Rock stars are dying? How can this be news?

No the headline: "Rock stars are not dying!" ---------- now that's news. Hell, even the rumor of them selling their soul to the devil is enticing enough to be reiterated more than once.


----------



## fretboard (May 31, 2006)

I see what you did there, Jayoldschool…

Obviously a deadhead would get the "Old Orchard Beach, Maine" reference - since the Jerry Garcia Band played the Seashore Performing Arts Center in Sept '89 (with Bob Weir opening). Well played.

I was at work that day and answered my phone to a buddy stalling to tell me what he had just heard - he just kept saying he didn't want to be one to tell me. While I was telling him to just say whatever was on his mind - my coworker beside me was on her phone and staring at me not saying a word while tears were trickling out. I hung up from my buddy to help her - figuring someone in her family had died. Her tears were for me. I covered for her when she went on vacation and she covered for me while I was on Dead Tour (I had been to Chicago to see them a month earlier).

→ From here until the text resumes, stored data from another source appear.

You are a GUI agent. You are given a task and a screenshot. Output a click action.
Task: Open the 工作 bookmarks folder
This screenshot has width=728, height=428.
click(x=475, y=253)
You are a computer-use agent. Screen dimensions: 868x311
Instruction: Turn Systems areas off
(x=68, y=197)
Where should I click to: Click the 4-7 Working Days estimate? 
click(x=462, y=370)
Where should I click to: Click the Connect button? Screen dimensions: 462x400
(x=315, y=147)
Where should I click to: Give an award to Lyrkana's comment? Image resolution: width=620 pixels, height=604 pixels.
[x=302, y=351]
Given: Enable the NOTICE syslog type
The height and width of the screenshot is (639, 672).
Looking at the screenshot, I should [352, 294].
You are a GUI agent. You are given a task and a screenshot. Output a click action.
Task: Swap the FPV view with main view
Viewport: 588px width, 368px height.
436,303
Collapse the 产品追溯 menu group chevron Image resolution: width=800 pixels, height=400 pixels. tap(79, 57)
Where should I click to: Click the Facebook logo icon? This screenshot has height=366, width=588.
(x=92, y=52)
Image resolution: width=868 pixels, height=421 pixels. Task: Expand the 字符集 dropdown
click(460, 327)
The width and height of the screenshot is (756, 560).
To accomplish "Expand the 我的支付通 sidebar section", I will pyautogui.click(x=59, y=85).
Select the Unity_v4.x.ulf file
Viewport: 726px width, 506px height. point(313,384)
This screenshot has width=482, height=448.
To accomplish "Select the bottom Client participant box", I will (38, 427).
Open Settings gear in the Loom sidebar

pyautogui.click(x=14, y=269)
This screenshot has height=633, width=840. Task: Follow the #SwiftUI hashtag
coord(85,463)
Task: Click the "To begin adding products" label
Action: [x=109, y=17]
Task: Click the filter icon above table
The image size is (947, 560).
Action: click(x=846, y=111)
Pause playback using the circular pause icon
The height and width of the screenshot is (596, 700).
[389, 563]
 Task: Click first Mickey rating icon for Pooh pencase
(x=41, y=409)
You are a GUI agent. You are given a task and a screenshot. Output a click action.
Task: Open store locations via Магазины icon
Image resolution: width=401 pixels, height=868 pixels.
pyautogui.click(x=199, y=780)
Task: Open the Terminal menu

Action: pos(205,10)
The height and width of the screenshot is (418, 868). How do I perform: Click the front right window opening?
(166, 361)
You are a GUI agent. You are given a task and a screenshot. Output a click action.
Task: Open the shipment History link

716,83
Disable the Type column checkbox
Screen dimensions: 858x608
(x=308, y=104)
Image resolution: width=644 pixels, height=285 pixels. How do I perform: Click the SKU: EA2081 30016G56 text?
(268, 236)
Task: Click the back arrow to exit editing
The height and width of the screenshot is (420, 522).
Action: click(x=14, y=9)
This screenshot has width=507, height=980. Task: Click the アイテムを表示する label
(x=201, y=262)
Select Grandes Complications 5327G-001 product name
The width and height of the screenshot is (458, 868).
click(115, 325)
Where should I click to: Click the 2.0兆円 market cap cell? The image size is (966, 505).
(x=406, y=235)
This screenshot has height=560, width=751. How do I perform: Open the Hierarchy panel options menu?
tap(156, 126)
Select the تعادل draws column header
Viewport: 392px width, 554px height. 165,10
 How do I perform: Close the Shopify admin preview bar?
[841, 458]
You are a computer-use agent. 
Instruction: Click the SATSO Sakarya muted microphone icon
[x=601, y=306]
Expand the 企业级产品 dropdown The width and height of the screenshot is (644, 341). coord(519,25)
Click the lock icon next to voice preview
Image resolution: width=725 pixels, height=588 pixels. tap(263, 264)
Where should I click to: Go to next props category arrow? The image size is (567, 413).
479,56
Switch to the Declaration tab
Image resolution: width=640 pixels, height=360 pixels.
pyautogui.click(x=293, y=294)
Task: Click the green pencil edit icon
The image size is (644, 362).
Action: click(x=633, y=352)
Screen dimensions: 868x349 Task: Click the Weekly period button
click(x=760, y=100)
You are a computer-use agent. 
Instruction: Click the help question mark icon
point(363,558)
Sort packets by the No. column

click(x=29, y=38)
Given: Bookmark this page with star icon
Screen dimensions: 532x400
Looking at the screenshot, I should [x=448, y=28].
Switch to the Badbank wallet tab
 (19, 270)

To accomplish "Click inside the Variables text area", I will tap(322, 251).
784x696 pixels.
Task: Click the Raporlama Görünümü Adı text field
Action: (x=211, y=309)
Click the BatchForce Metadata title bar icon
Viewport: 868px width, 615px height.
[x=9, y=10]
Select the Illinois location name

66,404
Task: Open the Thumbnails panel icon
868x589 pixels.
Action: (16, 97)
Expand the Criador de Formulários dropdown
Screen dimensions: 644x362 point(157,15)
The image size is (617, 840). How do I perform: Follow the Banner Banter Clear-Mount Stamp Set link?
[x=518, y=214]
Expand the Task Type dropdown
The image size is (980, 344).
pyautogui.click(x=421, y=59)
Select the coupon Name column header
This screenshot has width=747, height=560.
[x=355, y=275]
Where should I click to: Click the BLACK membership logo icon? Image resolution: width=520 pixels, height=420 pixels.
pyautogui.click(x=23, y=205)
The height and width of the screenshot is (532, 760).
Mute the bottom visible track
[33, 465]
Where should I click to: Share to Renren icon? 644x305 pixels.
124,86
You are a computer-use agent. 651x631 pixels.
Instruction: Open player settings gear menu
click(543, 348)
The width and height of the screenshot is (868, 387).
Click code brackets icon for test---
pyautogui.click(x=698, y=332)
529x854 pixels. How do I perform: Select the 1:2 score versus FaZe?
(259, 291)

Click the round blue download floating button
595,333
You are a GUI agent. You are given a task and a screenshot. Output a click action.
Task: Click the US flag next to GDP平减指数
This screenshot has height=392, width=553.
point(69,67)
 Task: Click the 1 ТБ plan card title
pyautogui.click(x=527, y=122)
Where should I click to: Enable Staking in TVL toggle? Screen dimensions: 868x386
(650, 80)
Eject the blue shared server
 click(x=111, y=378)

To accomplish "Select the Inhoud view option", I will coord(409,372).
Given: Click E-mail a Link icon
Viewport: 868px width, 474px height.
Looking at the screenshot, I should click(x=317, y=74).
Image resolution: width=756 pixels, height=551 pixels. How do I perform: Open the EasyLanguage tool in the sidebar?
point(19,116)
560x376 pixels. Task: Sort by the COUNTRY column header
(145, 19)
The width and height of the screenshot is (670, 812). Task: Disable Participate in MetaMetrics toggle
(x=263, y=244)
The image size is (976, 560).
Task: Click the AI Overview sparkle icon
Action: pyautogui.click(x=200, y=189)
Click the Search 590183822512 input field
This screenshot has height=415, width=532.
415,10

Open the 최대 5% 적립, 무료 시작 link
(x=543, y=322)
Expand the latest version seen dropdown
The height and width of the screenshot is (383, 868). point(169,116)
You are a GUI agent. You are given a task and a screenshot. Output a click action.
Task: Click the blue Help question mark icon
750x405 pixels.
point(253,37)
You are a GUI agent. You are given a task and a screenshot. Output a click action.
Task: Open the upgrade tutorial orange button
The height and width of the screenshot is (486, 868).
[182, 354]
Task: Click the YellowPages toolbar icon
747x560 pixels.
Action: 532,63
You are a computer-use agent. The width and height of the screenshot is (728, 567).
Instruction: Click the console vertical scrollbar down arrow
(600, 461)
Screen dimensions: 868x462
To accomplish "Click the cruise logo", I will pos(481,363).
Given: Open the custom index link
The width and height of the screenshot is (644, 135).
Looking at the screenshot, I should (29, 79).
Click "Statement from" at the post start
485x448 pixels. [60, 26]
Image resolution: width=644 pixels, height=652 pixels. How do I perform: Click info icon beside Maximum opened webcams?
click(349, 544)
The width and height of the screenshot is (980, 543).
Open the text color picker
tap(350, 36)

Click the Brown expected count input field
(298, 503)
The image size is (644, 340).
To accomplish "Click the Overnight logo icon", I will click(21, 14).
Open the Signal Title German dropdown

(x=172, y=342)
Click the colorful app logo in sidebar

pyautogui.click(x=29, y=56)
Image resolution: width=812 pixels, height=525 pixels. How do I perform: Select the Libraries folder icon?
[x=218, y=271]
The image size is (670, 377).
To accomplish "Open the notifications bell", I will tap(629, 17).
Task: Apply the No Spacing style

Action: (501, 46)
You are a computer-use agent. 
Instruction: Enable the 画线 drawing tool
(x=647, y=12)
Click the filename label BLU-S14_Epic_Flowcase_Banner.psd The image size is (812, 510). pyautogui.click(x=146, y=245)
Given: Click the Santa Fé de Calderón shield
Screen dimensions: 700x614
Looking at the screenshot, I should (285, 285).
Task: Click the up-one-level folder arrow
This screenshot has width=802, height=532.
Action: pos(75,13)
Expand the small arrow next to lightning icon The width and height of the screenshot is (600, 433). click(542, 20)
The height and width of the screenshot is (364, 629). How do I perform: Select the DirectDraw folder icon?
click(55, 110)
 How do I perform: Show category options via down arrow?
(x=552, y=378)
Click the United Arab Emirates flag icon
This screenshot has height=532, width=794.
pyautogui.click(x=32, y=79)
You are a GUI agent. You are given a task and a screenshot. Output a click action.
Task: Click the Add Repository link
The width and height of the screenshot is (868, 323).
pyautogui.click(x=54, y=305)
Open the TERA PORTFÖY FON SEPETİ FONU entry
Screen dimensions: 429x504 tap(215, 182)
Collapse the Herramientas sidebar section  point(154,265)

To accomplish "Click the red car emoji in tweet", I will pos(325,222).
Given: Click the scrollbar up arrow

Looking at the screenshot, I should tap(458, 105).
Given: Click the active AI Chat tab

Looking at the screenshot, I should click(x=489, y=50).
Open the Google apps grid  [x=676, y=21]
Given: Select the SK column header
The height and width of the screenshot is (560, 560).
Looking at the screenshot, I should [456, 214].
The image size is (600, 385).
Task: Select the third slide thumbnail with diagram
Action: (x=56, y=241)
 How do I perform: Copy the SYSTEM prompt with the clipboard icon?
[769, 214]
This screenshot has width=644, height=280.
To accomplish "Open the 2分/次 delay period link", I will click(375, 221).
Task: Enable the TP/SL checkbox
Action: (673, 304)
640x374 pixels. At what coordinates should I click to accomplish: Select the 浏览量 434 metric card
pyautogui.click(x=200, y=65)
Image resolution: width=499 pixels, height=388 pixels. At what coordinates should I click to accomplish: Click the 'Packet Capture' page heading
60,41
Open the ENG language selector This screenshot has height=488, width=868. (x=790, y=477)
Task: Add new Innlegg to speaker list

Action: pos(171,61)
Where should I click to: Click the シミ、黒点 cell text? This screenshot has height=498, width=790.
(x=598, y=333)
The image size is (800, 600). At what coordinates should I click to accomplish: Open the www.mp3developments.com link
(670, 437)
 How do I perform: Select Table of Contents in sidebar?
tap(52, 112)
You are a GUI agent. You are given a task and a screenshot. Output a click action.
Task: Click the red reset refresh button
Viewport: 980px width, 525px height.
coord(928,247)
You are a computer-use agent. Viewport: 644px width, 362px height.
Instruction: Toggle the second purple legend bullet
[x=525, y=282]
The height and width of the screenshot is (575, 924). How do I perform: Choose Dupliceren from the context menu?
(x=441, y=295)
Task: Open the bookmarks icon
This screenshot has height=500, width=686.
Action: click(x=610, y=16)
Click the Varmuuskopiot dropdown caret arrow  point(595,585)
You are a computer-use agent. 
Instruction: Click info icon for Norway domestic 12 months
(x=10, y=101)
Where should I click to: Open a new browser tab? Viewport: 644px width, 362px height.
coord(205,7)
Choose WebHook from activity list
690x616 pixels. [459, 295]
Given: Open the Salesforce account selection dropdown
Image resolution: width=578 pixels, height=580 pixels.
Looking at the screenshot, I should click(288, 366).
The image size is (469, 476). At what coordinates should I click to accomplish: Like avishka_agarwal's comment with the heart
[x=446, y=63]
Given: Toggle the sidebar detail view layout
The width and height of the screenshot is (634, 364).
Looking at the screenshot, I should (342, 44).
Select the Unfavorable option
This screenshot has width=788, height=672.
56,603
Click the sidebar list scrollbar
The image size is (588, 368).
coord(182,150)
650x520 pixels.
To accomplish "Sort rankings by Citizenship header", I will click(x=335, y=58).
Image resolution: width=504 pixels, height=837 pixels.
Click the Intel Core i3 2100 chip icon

The day before, I had gotten to work late because I had to line up at the post office to ensure they date stamped my envelope to Grateful Dead Ticketing Service. I had to mail off my money order for the two final shows of their Fall '95 tour, at the Skydome. Shows that I could have slept in my own bed after - not a hotel in Albany or Detroit or any other road trip city - but shows I could leave and be home from in 30 minutes. I got my envelope and uncashed money order back a couple weeks later. GDTS already had their Boston Garden tickets printed so folks that mail ordered for those shows got their tickets to shows that never happened along with their uncashed money orders. Toronto being the tour closer shows hadn't been printed yet so no final keepsake in those returned envelopes. 

PM me if you want me to see if I have that Old Orchard Beach JGB show on CD or would just like some live GD to listen to. I get the point you made about having to have someone help you along with them - they aren't a band that studio albums or radio friendly tunes will give much of a picture of. If not, I appreciate the Jerry memory.


----------



## BSTheTech (Sep 30, 2015)

Just turned 70.


----------



## cboutilier (Jan 12, 2016)

BSTheTech said:


> Just turned 70.
> 
> View attachment 269334


And they're nearly 20 years after the first wave of rock.


----------



## Lola (Nov 16, 2014)

Losing Malcolm Young was sad as was David Bowie. 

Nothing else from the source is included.